Safety and efficacy of percutaneous closure of perimembranous ventricular septal defects in children: Review of the results at Inkosi Albert Luthuli Central Hospital
Background/Hypothesis: Ventricular septal defect (VSD) is the most common congenital cardiac lesion. Surgical closure is the gold standard, but in an isolated perimembranous ventricular septal defect (PMVSD), percutaneous closure is an attractive alternative, particularly in a limited resource setting.

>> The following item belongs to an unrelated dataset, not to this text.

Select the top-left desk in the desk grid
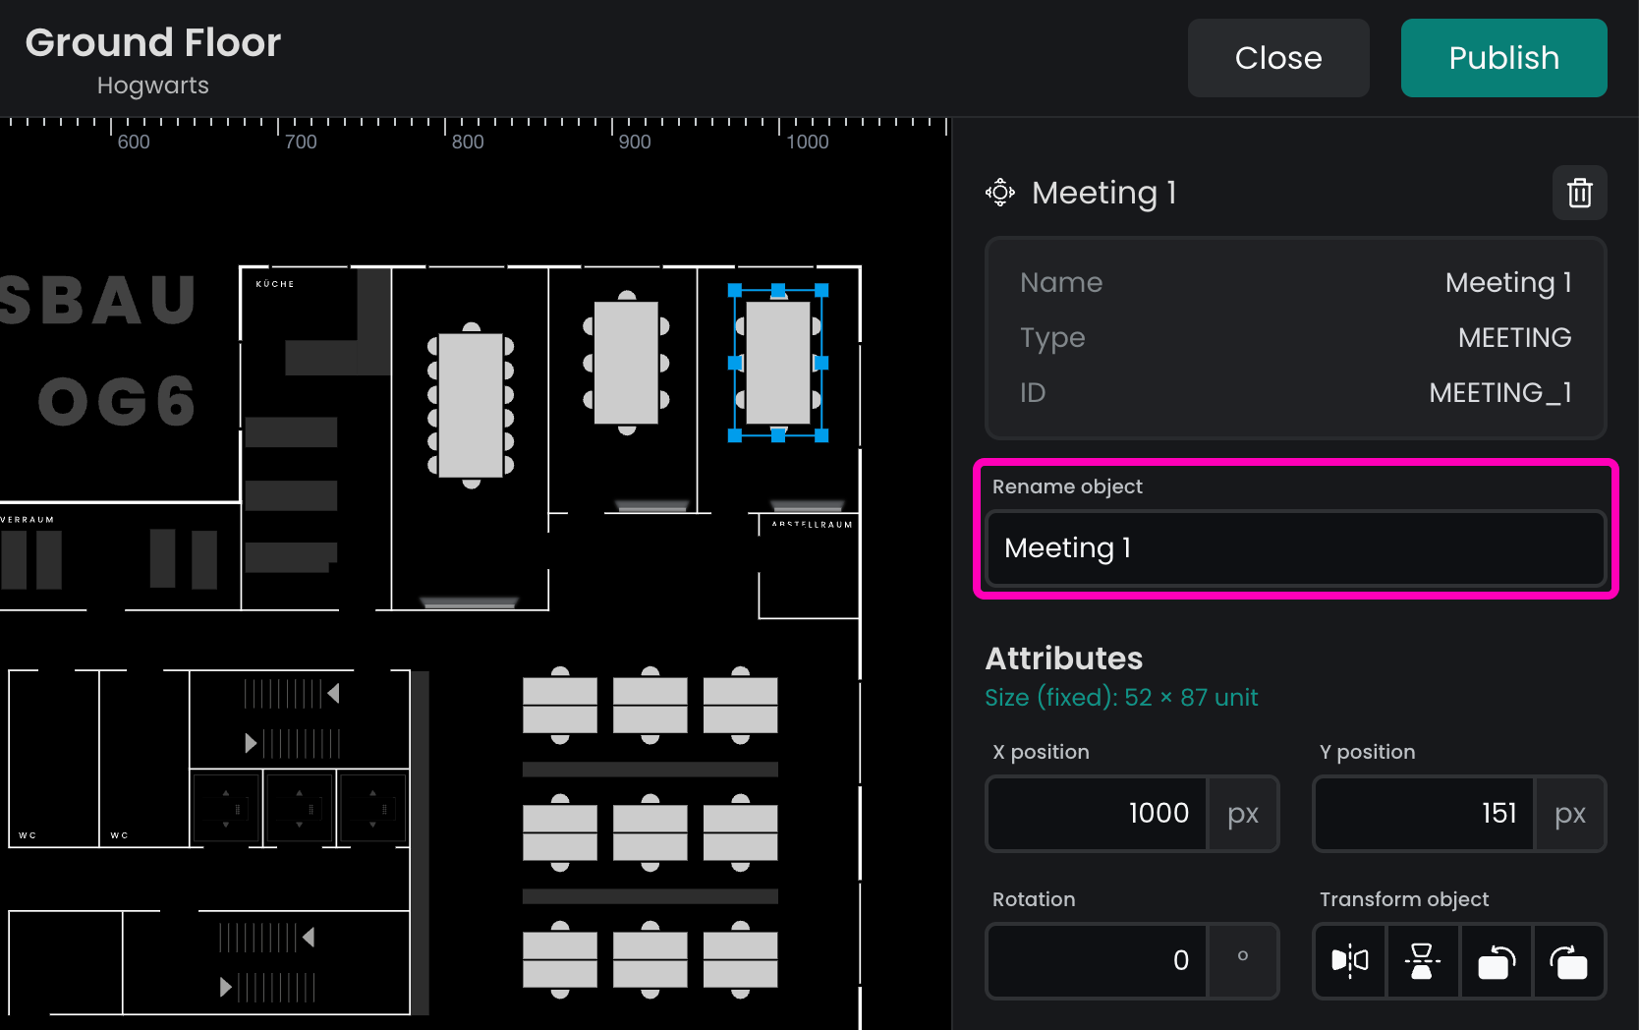 pyautogui.click(x=560, y=705)
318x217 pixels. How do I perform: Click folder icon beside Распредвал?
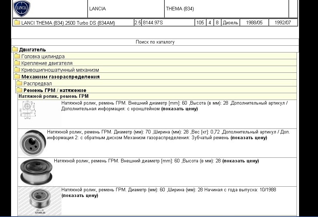coord(19,84)
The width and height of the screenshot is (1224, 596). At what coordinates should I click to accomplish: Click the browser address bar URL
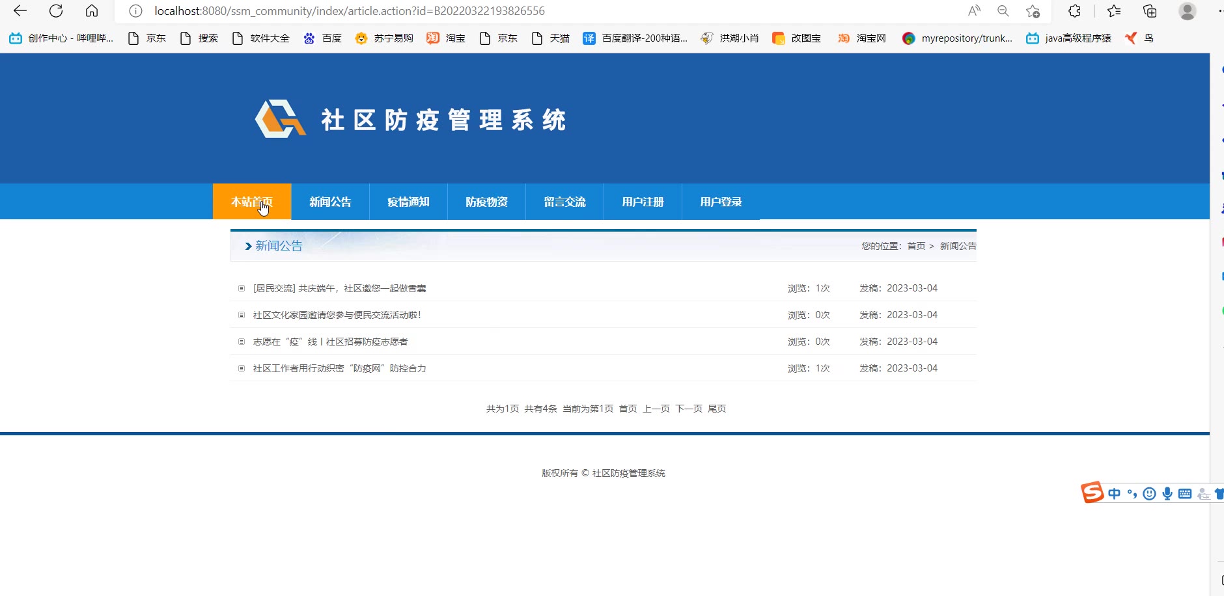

Our experience suggests that percutaneous closure of a perimembranous VSD, in the appropriately selected patient, is safe and effective.
Materials and methods: We performed a retrospective chart review of all children that underwent percutaneous closure of a PMVSD at Inkosi Albert Luthuli Central Hospital, from October 2010 until December 2016. Patients that had percutaneous closure of any VSD other than PMVSD, including residual VSD postsurgical closure, were excluded.
Results: Fourty two patients were included in our retrospective analysis, 27 females and 15 males, with a mean age of 6 years 6 months (Range: 2 years 9 months – 15 years 9 months). Mean follow-up was 2 years 3 months. Successful device delivery was achieved in 97.6%. A total of 30 patients (71.4%) had complete closure of their defect. Eleven (26.2%) patients had a residual but haemodynamically insignificant defect. Two patients had mild aortic regurgitation post procedure. Significant early complications included 1 patient with moderate tricuspid regurgitation and 2 patients with device embolisation. In one of these patients, the embolised device was retrieved and replaced with a larger device. In the second patient, surgical retrieval and closure was required. No cases of heart block were recorded.
Conclusions: In our experience, percutaneous closure of a perimembranous ventricular septal defect in a child appears to be safe and effective.